#### What to do
1. According to the forum post, on which forums did he write guides for World of Tanks?
2. List every awards show the forum post names.
3. Summarize the forum post in two sentences.

#### Selected passage
— BEGIN —

He was a good guide writer for World of Tanks on the Wotlabs forums and a Super Unicum in that game.  It's not surprising that based on what he had previously done in Tanks, he has set the same expectations for himself in Warships. This post has elicited some strong reactions from a few posters, specifically ones that hate people who openly acknowledge their own skill.  Well, I for one am sick of the "Humble Brag", it's not a mark of humility to be mediocre at something, and all the Virtue Signaling about people taking pride in actually being good is tiresome and sad.  Every rapper that has sold a gold or platinum record brags about how they are better than the rest, any sports team that wins a championship holds up a finger to signify #1.  There are endless awards shows right now, Golden Globes, Grammys, Oscar etc - the whole point of which is to subjectively reward the best.  Why shouldn't someone who has the skill to be in the top 1% be allowed to be proud of it?

— END —

#### Record set

— BEGIN —

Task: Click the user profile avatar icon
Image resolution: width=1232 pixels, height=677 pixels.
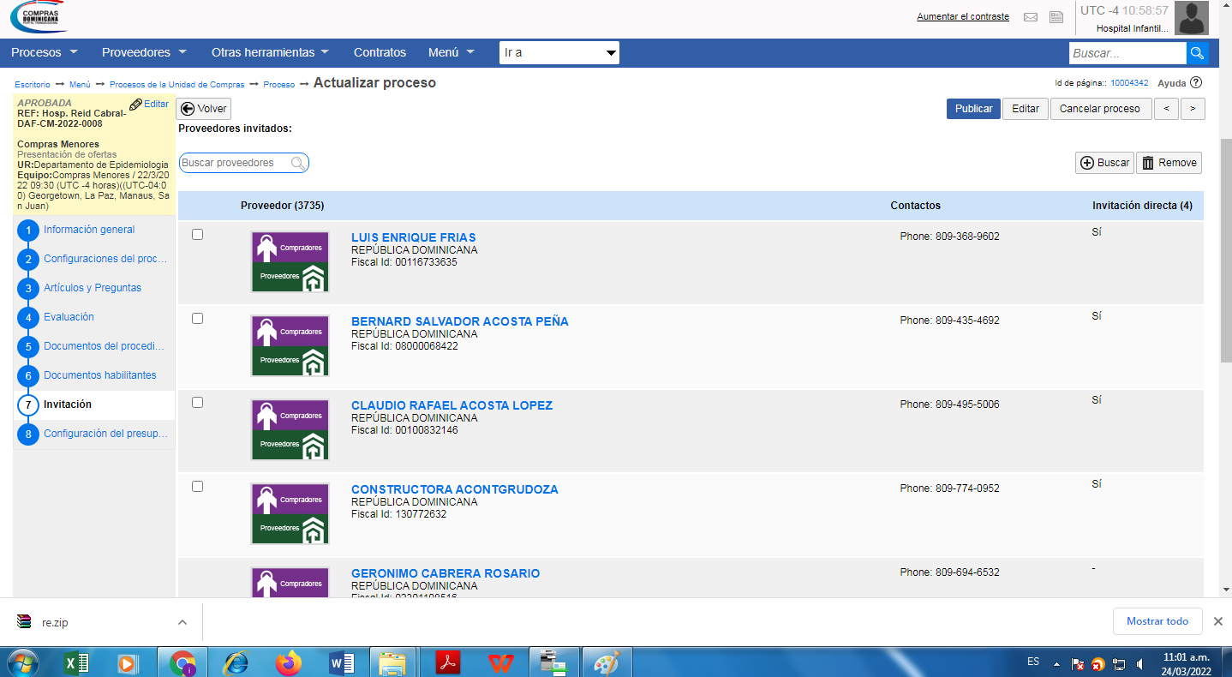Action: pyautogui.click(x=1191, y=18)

— END —
— BEGIN —

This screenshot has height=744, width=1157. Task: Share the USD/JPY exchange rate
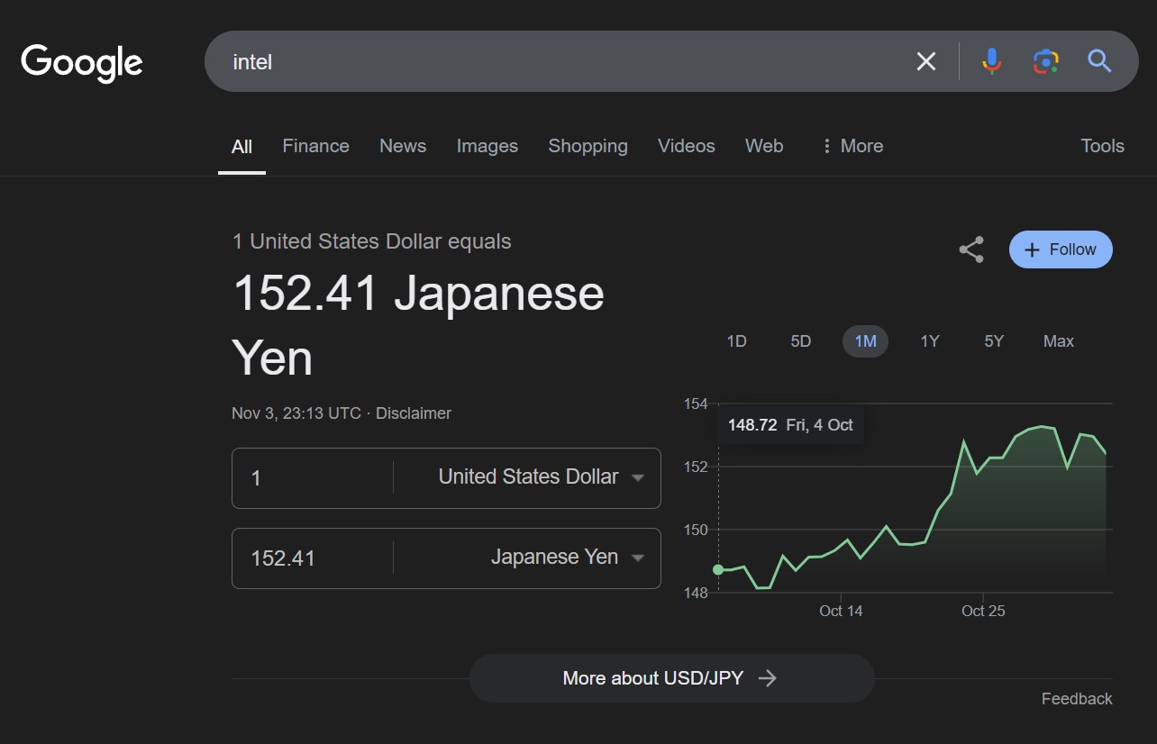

— END —

#### Results
1. The Wotlabs forums.

2. Golden Globes, Grammys, Oscar

3. A player who was a good World of Tanks guide writer and a Super Unicum in that game has set the same expectations for himself in Warships, which has drawn strong reactions from some posters who hate people openly acknowledging their own skill. The author rejects the "Humble Brag" and Virtue Signaling, pointing to rappers, championship teams and awards shows, and asks why someone in the top 1% shouldn't be allowed to be proud of it.